TASK REQUIREMENTS
The expected output is each entry, given again exactly.

Pixel coordinate grounding data
--- START ---

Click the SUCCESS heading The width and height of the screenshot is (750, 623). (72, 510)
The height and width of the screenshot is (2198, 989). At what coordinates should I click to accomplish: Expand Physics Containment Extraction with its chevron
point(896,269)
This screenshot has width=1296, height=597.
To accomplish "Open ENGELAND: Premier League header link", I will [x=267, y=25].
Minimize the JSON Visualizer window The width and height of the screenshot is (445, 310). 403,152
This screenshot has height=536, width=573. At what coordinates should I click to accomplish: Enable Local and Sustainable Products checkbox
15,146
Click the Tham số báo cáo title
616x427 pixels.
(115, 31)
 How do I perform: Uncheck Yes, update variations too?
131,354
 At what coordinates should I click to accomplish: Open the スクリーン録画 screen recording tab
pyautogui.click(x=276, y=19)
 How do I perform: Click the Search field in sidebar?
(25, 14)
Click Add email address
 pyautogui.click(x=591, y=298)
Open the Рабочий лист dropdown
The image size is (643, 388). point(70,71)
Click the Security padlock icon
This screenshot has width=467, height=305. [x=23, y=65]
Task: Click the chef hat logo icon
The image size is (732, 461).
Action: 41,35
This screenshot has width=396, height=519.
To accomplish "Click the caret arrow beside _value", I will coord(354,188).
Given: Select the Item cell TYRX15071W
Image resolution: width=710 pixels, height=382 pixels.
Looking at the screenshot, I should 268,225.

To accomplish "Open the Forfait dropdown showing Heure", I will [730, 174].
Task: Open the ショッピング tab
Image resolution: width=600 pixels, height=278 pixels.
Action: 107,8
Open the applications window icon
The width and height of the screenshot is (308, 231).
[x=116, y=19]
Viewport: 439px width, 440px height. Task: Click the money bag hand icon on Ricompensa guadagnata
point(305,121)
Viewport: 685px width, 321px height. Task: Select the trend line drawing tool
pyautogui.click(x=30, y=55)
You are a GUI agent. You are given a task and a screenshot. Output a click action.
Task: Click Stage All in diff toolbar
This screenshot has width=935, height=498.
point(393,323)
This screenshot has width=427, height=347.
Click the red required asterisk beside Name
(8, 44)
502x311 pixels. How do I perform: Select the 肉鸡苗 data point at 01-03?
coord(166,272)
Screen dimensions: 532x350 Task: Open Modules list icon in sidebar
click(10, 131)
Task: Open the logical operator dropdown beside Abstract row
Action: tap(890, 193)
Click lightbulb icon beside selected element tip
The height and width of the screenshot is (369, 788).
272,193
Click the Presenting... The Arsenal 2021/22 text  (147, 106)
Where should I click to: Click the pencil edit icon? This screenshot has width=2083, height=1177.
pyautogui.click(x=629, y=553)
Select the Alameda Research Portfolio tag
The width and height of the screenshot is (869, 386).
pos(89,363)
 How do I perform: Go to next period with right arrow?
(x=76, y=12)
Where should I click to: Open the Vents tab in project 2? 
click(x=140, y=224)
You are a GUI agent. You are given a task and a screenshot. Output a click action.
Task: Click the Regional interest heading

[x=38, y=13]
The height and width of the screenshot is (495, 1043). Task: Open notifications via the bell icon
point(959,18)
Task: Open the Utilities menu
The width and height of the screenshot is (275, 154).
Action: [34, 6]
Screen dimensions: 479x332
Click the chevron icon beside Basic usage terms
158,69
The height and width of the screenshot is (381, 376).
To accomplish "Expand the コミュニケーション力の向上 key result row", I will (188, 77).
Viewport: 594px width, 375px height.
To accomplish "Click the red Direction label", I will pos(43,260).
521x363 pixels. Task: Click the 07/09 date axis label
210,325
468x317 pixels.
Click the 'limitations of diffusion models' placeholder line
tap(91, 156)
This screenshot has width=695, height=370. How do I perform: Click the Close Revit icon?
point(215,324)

--- END ---

REPLY TO THE TASK
Click the SUCCESS heading The width and height of the screenshot is (750, 623). (72, 510)
The height and width of the screenshot is (2198, 989). At what coordinates should I click to accomplish: Expand Physics Containment Extraction with its chevron
point(896,269)
This screenshot has width=1296, height=597.
To accomplish "Open ENGELAND: Premier League header link", I will [x=267, y=25].
Minimize the JSON Visualizer window The width and height of the screenshot is (445, 310). 403,152
This screenshot has height=536, width=573. At what coordinates should I click to accomplish: Enable Local and Sustainable Products checkbox
15,146
Click the Tham số báo cáo title
616x427 pixels.
(115, 31)
 How do I perform: Uncheck Yes, update variations too?
131,354
 At what coordinates should I click to accomplish: Open the スクリーン録画 screen recording tab
pyautogui.click(x=276, y=19)
 How do I perform: Click the Search field in sidebar?
(25, 14)
Click Add email address
 pyautogui.click(x=591, y=298)
Open the Рабочий лист dropdown
The image size is (643, 388). point(70,71)
Click the Security padlock icon
This screenshot has width=467, height=305. [x=23, y=65]
Task: Click the chef hat logo icon
The image size is (732, 461).
Action: 41,35
This screenshot has width=396, height=519.
To accomplish "Click the caret arrow beside _value", I will coord(354,188).
Given: Select the Item cell TYRX15071W
Image resolution: width=710 pixels, height=382 pixels.
Looking at the screenshot, I should 268,225.

To accomplish "Open the Forfait dropdown showing Heure", I will [730, 174].
Task: Open the ショッピング tab
Image resolution: width=600 pixels, height=278 pixels.
Action: 107,8
Open the applications window icon
The width and height of the screenshot is (308, 231).
[x=116, y=19]
Viewport: 439px width, 440px height. Task: Click the money bag hand icon on Ricompensa guadagnata
point(305,121)
Viewport: 685px width, 321px height. Task: Select the trend line drawing tool
pyautogui.click(x=30, y=55)
You are a GUI agent. You are given a task and a screenshot. Output a click action.
Task: Click Stage All in diff toolbar
This screenshot has width=935, height=498.
point(393,323)
This screenshot has width=427, height=347.
Click the red required asterisk beside Name
(8, 44)
502x311 pixels. How do I perform: Select the 肉鸡苗 data point at 01-03?
coord(166,272)
Screen dimensions: 532x350 Task: Open Modules list icon in sidebar
click(10, 131)
Task: Open the logical operator dropdown beside Abstract row
Action: tap(890, 193)
Click lightbulb icon beside selected element tip
The height and width of the screenshot is (369, 788).
272,193
Click the Presenting... The Arsenal 2021/22 text  (147, 106)
Where should I click to: Click the pencil edit icon? This screenshot has width=2083, height=1177.
pyautogui.click(x=629, y=553)
Select the Alameda Research Portfolio tag
The width and height of the screenshot is (869, 386).
pos(89,363)
 How do I perform: Go to next period with right arrow?
(x=76, y=12)
Where should I click to: Open the Vents tab in project 2? 
click(x=140, y=224)
You are a GUI agent. You are given a task and a screenshot. Output a click action.
Task: Click the Regional interest heading

[x=38, y=13]
The height and width of the screenshot is (495, 1043). Task: Open notifications via the bell icon
point(959,18)
Task: Open the Utilities menu
The width and height of the screenshot is (275, 154).
Action: [34, 6]
Screen dimensions: 479x332
Click the chevron icon beside Basic usage terms
158,69
The height and width of the screenshot is (381, 376).
To accomplish "Expand the コミュニケーション力の向上 key result row", I will (188, 77).
Viewport: 594px width, 375px height.
To accomplish "Click the red Direction label", I will pos(43,260).
521x363 pixels. Task: Click the 07/09 date axis label
210,325
468x317 pixels.
Click the 'limitations of diffusion models' placeholder line
tap(91, 156)
This screenshot has width=695, height=370. How do I perform: Click the Close Revit icon?
point(215,324)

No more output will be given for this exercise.